In einem zehntausendfach betrachteten Instagram-Video zählt "Yasmin" bis drei. Dann blitzt für den Bruchteil einer Sekunde ein Bikini-Foto auf – und ein Verweis auf freizügigere Inhalte auf einer Erotikplattform.
In weiteren Postings zeigt sich Yasmin mit einer Kollegin "auf Streife" oder wie sie nach einer Nachtschicht zu Neujahr posiert. Auf den ersten Blick wirkt alles echt.
Wer genauer hinschaut, merkt aber schnell: Da passt etwas nicht. So steht "Yasmin" etwa vor Polizeiautos, die seltsam eingefärbt sind – und eher an Berlin als an Zürich erinnern. Spätestens da kommen Zweifel auf, ob hinter "Yasmin" wirklich eine echte Polizistin steckt.
Der Verdacht bestätigt sich: "Yasmin" ist komplett künstlich erschaffen. Sie existiert nur dank KI, wie "Tele Züri" aufdeckte. Das Instagram-Profil, das sich als "deine Lieblingspolizistin" ausgab, war also ein reiner Fake.

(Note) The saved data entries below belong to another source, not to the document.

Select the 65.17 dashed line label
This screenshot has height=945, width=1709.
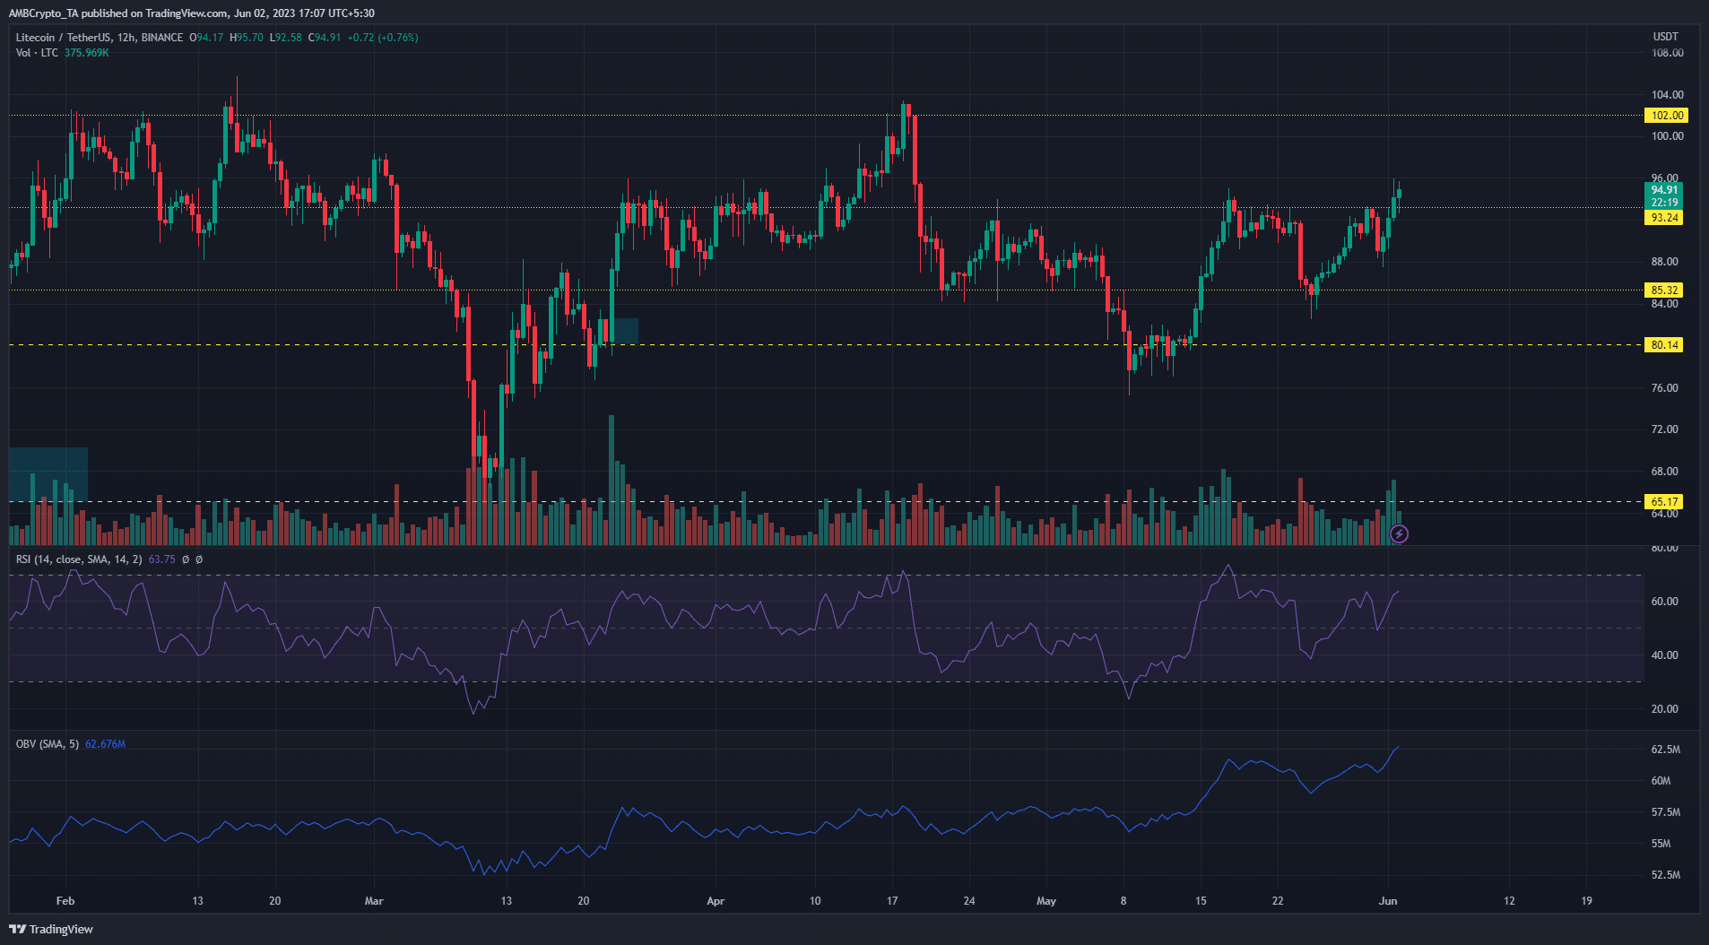point(1664,502)
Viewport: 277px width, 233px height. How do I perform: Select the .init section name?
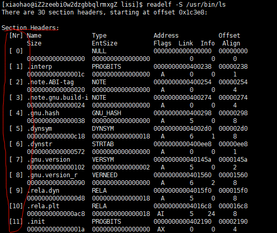click(36, 222)
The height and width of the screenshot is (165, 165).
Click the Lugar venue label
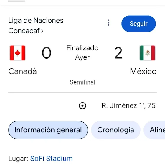click(x=18, y=159)

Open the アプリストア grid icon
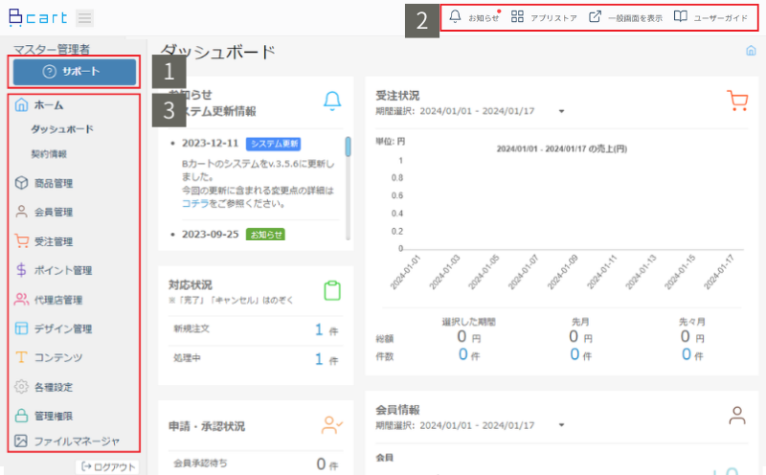tap(517, 17)
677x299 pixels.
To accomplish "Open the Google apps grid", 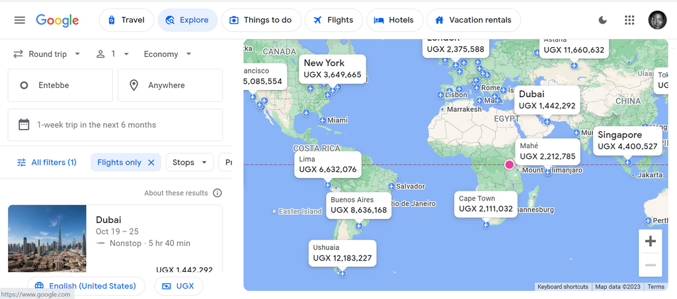I will [629, 20].
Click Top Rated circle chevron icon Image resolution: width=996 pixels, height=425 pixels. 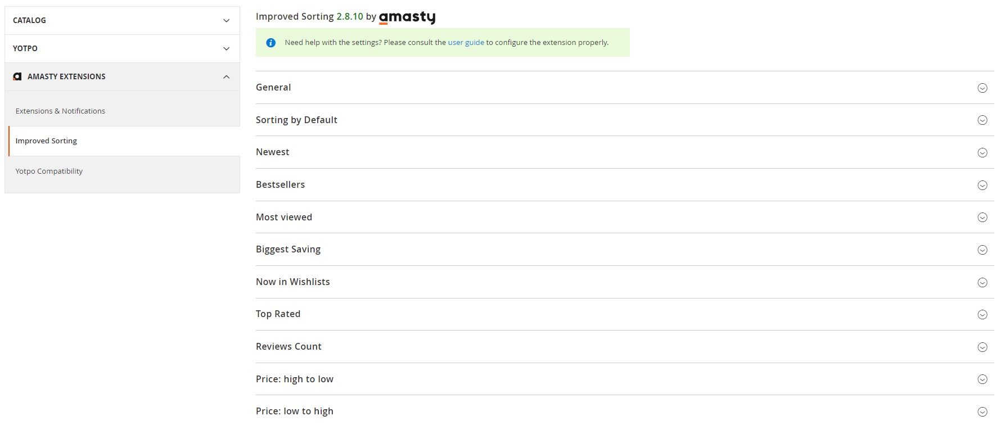982,315
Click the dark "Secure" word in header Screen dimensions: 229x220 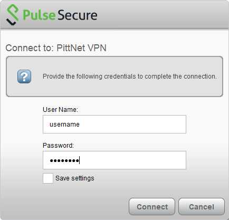coord(78,15)
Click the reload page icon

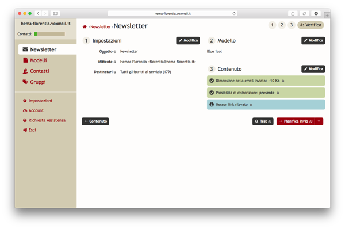pos(234,13)
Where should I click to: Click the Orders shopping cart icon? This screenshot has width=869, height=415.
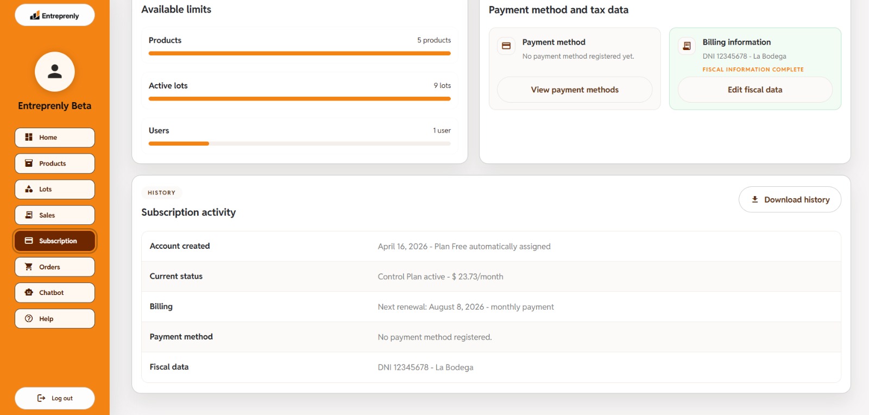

Nach dem Bikini-Video zog die (echte) Kantonspolizei Zürich den Stecker. Das Instagram-Profil wurde gesperrt. "Man muss mittlerweile fast ein Profi sein, um KI-Inhalte zu erkennen", erklärte der Schweizer Kriminologe Dirk Baier im Gespräch mit "20 Minuten". Leidtragende seien dabei nicht nur die Opfer, sondern auch die Glaubwürdigkeit der Polizei
Sein Tipp: Immer vorsichtig sein – "besonders, wenn jemand nach persönlichen Daten oder Geld fragt. Das schaut man sich besser zweimal an und schaltet im Zweifel die Polizei ein."